Monday, May 5, 2014
Nobody's favourite but mine, part 3
What fun it has been making the list of songs I thought I was the only person alive under God's divine sky to like and enjoy. Part 1 and Part 2, however, taught me many people share my odd taste so here we go with five more songs that somehow seemed to appeal to the mainstream of eurofans.
Rikki - Only The Light (United Kingdom 1987)
I was only 11 years old at the time and didn't really understand what the Swedish commentator meant when he implied the UK was in an outright downhill and no longer delivered anything really convincing to Eurovision. I thought this song was fun and catchy, and Rikki's backing group provided dance moves even I could manage. What was there not to love?
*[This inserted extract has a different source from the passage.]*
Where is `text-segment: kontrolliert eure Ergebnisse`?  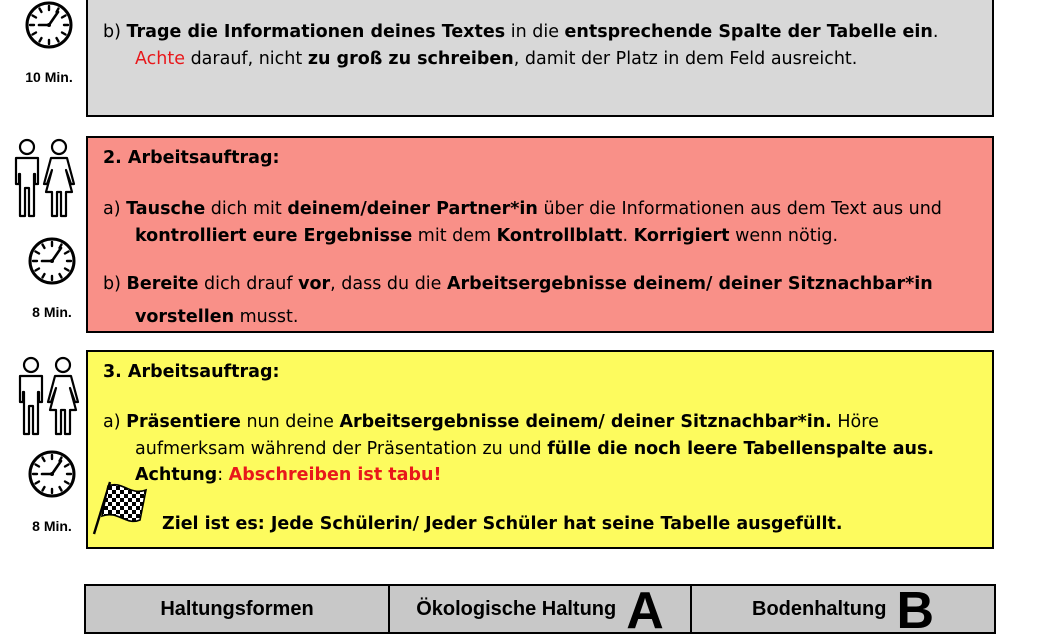
text-segment: kontrolliert eure Ergebnisse is located at coordinates (274, 236). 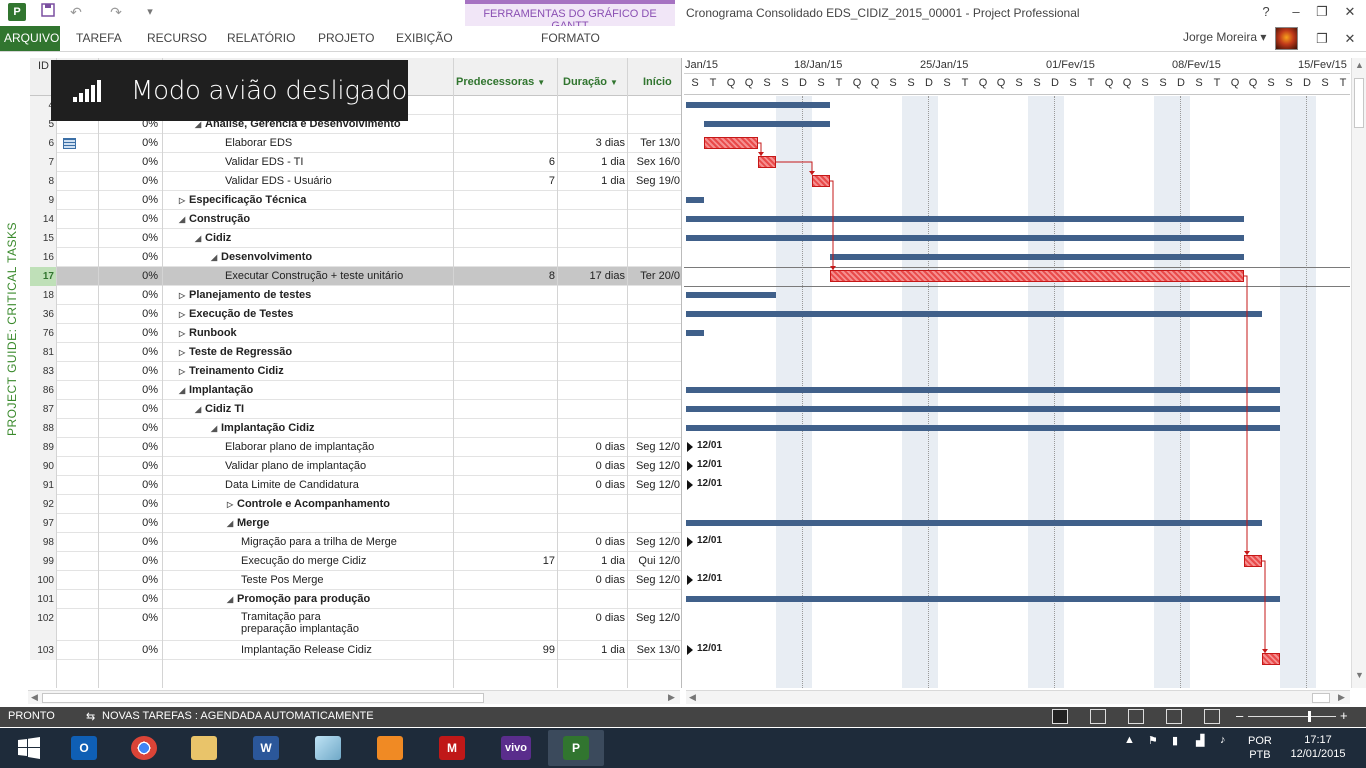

Besides, the Swedish commentator had no idea what a REAL downhill looks like, and neither did the UK until some twelve-thirteen years later. Rikki did end in a 13th place - the worst UK placing until then - but somewhere in Liverpool a real disaster called Jemini was just waiting to happen.
Marty Brem - Wenn Du da bist (Austria 1981)
This is actually a really lovely little song. Gentle, sensitive, heartfelt. It is well sung and is overall a rather catchy ballad. It just tries really hard to distract anyone from noticing. The composer was quoted as being unhappy with the confusing arrangement in the beginning of the song. Had I been him I would have worried a whole lot more about the performance as such. Where do I begin?
I would have loved to have a look inside the head of the Austrian choreographer. What can he have been thinking? Some heavy dancing would be nice. Backwards dancing would be even better. And somebody has to wear a helmet. Dancing has never been stranger.
Pas de Deux - Rendez-vous (Belgium 1983)
When the expert jury overwhelmingly voted Pas de Deux as winners of the 1983 Belgian final it would be a real understatement to call the studio audience enthusiastic. They whistled, booed and most left the hall before the winner's reprise was over. I guess Belgian audiences prefer heartfelt ballads about mothers to more experimental stuff.
And experimental it was, made to annoy rather than please, with it's distinct rhythm, it's intense brass arrangement and its constant repetition of one single line that doesn't really mean anything. It is close to what Greece is doing this year - presenting a set of rhythms and hooks rather than an old-fashioned song - but back in the early 1980's it was far too avant-garde to go down particularly well. At least the Spanish jury liked it and gave it eight points.
Baby Doll - Brazil (Yugoslavia 1991)
Just to make one thing very clear: there isn't the slightest hint of irony here, no tongue in cheek. I really think this song is fun and happening and that Baby Doll is a most spectacular performer. If you are looking for fine singing this will perhaps be slightly disappointing but it is not likely do bore you at least.
Since Yugoslavia had done well four years in a row I was convinced this one would be top ten material and was a bit shocked to see it end second last with only one point from Malta, beaten by a whole bunch of soporific ballads.
Vlado Janevski - Ne zori, zoro (FYR Macedonia 1998)
Not too surprising that a televoting audience that had lived through endless ballads with flute and violin and pretty harmonies and an Irish win-athon would go for something more cheerful and upbeat when they finally got the power in their hands, but it is a shame that they overlooked this last song on the night. Vlado is a really cool cat who wrote himself a really good song - a sort of Leonard Cohen of the Balkans - that would have deserved a lot more attention than this. At least they would have deserved a neighbourly top mark or two.